### Record excerpts
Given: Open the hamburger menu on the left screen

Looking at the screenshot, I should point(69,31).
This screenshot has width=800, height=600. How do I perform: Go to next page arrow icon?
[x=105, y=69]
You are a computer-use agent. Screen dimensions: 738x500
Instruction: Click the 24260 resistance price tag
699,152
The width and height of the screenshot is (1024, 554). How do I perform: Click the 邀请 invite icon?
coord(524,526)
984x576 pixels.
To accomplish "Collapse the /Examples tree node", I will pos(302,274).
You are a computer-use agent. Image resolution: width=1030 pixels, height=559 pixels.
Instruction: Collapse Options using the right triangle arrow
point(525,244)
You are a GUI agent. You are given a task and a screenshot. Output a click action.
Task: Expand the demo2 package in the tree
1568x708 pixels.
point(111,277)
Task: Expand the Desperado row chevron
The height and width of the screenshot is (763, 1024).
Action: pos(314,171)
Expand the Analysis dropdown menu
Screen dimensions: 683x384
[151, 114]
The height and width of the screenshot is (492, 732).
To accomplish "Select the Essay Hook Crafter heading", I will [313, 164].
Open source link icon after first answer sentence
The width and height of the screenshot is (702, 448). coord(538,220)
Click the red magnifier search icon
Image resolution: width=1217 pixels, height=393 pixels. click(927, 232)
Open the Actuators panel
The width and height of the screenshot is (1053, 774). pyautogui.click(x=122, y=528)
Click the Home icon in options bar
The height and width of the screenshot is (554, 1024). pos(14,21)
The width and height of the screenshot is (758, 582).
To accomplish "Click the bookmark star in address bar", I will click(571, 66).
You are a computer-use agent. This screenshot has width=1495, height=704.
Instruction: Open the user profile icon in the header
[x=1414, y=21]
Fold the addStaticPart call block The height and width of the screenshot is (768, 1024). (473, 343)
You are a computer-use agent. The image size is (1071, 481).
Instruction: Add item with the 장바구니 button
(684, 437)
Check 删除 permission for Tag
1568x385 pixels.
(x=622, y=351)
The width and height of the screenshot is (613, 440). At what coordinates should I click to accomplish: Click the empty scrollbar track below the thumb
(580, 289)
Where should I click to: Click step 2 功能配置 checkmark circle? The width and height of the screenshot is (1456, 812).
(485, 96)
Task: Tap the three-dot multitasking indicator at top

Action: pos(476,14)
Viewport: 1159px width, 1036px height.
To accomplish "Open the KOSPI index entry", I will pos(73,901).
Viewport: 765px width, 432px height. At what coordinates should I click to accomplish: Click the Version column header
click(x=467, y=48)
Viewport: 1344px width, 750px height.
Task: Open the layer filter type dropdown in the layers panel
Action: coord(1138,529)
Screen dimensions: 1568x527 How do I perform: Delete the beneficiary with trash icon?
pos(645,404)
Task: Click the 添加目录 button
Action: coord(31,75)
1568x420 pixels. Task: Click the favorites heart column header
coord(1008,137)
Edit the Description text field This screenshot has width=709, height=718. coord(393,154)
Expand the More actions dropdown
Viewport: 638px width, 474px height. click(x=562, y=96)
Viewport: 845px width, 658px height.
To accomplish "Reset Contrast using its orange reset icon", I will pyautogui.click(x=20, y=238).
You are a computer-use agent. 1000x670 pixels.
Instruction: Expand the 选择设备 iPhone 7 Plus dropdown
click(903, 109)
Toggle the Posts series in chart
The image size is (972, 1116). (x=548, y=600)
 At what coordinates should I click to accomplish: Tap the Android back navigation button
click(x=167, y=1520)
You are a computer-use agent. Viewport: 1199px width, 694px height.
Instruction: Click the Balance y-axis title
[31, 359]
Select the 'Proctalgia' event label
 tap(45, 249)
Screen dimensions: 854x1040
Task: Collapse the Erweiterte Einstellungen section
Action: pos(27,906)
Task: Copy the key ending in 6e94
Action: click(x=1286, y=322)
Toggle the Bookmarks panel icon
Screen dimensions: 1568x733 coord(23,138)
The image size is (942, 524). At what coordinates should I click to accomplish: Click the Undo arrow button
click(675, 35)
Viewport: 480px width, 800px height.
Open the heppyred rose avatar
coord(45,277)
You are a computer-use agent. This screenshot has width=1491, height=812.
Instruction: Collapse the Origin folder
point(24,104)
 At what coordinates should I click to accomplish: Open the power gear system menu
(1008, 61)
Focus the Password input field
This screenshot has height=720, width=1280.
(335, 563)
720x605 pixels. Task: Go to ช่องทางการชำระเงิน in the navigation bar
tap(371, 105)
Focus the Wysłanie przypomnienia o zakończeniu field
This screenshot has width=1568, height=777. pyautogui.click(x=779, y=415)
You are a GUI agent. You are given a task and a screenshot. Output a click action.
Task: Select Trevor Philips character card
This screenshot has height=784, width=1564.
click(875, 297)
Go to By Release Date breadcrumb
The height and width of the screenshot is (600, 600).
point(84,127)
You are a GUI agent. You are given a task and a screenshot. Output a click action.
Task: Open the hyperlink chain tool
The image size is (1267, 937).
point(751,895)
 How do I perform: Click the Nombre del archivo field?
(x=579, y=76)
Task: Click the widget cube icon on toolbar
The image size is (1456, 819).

### Assignment
Reproduce exactly the first line of the listing and every line after it, through the one containing "Fold the addStaticPart". Nothing else belongs in the output.

### Response for this exercise
Given: Open the hamburger menu on the left screen

Looking at the screenshot, I should point(69,31).
This screenshot has width=800, height=600. How do I perform: Go to next page arrow icon?
[x=105, y=69]
You are a computer-use agent. Screen dimensions: 738x500
Instruction: Click the 24260 resistance price tag
699,152
The width and height of the screenshot is (1024, 554). How do I perform: Click the 邀请 invite icon?
coord(524,526)
984x576 pixels.
To accomplish "Collapse the /Examples tree node", I will pos(302,274).
You are a computer-use agent. Image resolution: width=1030 pixels, height=559 pixels.
Instruction: Collapse Options using the right triangle arrow
point(525,244)
You are a GUI agent. You are given a task and a screenshot. Output a click action.
Task: Expand the demo2 package in the tree
1568x708 pixels.
point(111,277)
Task: Expand the Desperado row chevron
The height and width of the screenshot is (763, 1024).
Action: pos(314,171)
Expand the Analysis dropdown menu
Screen dimensions: 683x384
[151, 114]
The height and width of the screenshot is (492, 732).
To accomplish "Select the Essay Hook Crafter heading", I will [313, 164].
Open source link icon after first answer sentence
The width and height of the screenshot is (702, 448). coord(538,220)
Click the red magnifier search icon
Image resolution: width=1217 pixels, height=393 pixels. click(927, 232)
Open the Actuators panel
The width and height of the screenshot is (1053, 774). pyautogui.click(x=122, y=528)
Click the Home icon in options bar
The height and width of the screenshot is (554, 1024). pos(14,21)
The width and height of the screenshot is (758, 582).
To accomplish "Click the bookmark star in address bar", I will click(571, 66).
You are a computer-use agent. This screenshot has width=1495, height=704.
Instruction: Open the user profile icon in the header
[x=1414, y=21]
Fold the addStaticPart call block The height and width of the screenshot is (768, 1024). (473, 343)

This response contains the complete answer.